— begin —

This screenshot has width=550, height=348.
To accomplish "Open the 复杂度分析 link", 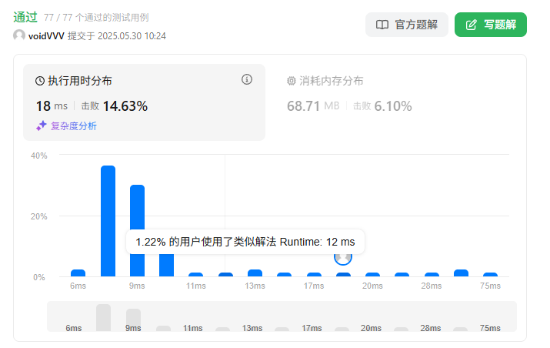I will click(x=73, y=125).
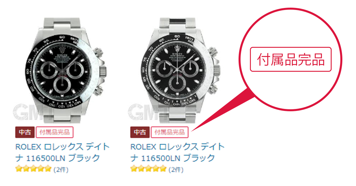Viewport: 356px width, 186px height.
Task: Open right ROLEX デイトナ 116500LN title link
Action: (x=178, y=152)
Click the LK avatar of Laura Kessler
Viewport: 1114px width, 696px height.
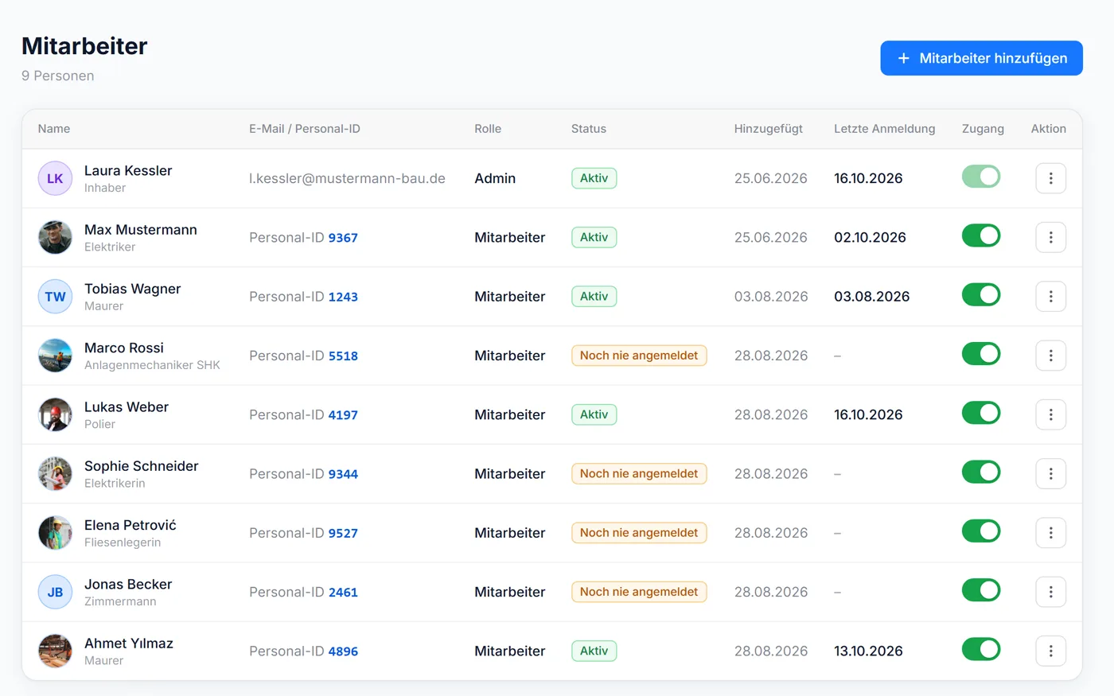55,178
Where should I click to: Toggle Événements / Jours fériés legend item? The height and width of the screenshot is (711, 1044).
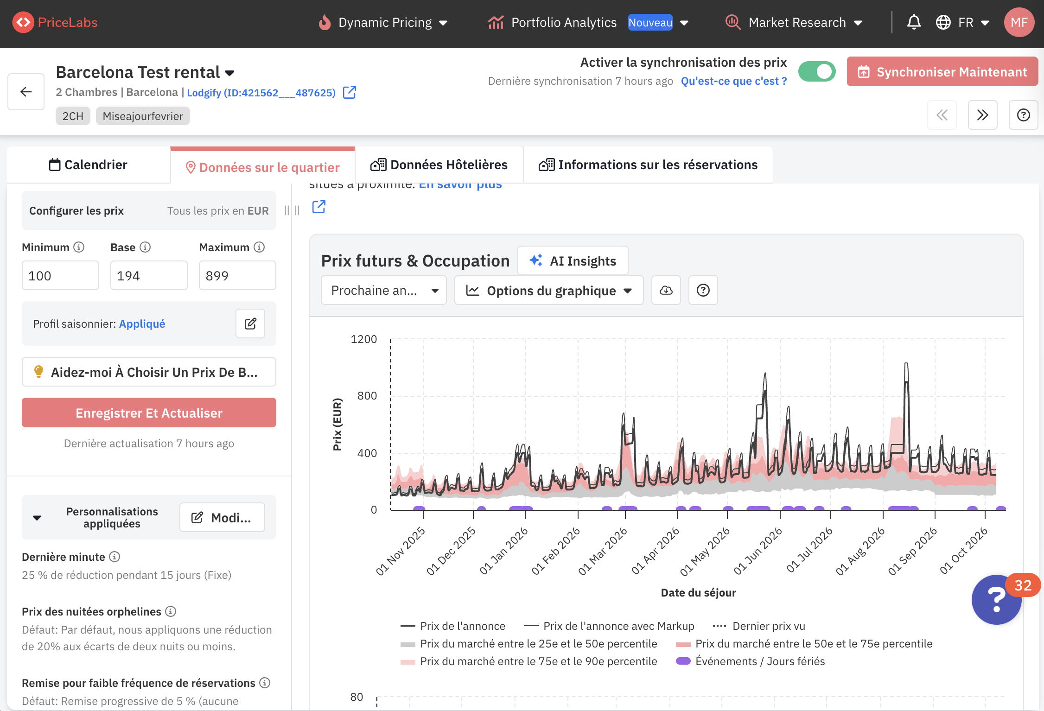(x=759, y=661)
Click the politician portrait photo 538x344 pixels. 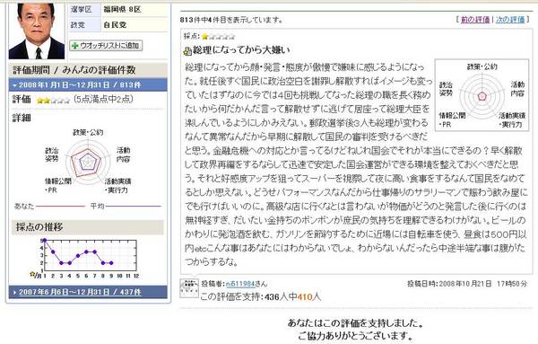click(x=37, y=31)
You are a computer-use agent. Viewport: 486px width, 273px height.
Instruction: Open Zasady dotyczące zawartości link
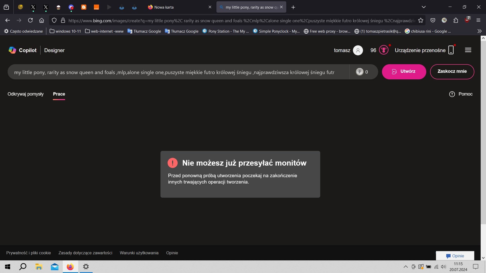tap(85, 253)
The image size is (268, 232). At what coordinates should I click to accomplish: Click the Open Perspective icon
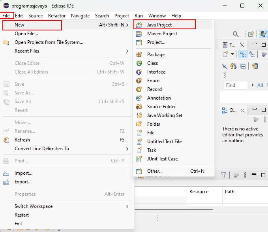[251, 34]
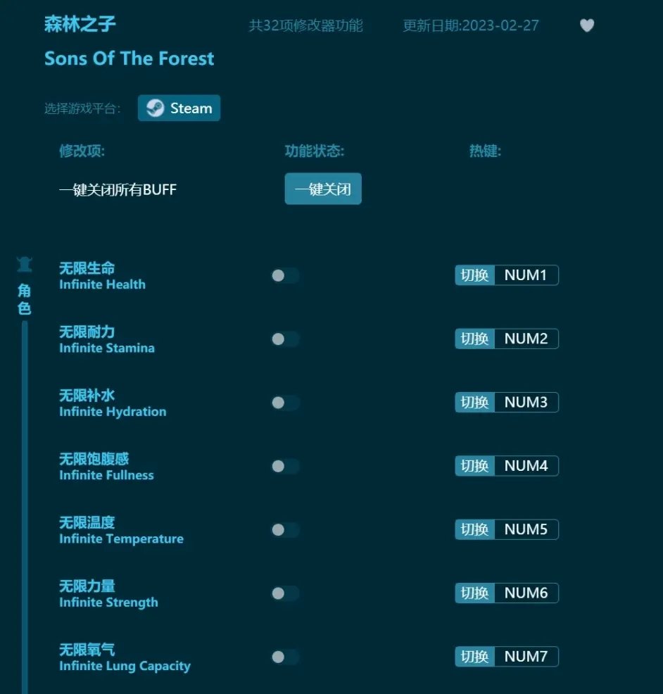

— end —

Gather every line above that contains the string "screenshot", treating uppercase and lowercase as different.

This screenshot has width=550, height=348.
Where should I click to: Toggle Événements / Jours fériés legend item? The height and width of the screenshot is (711, 1044).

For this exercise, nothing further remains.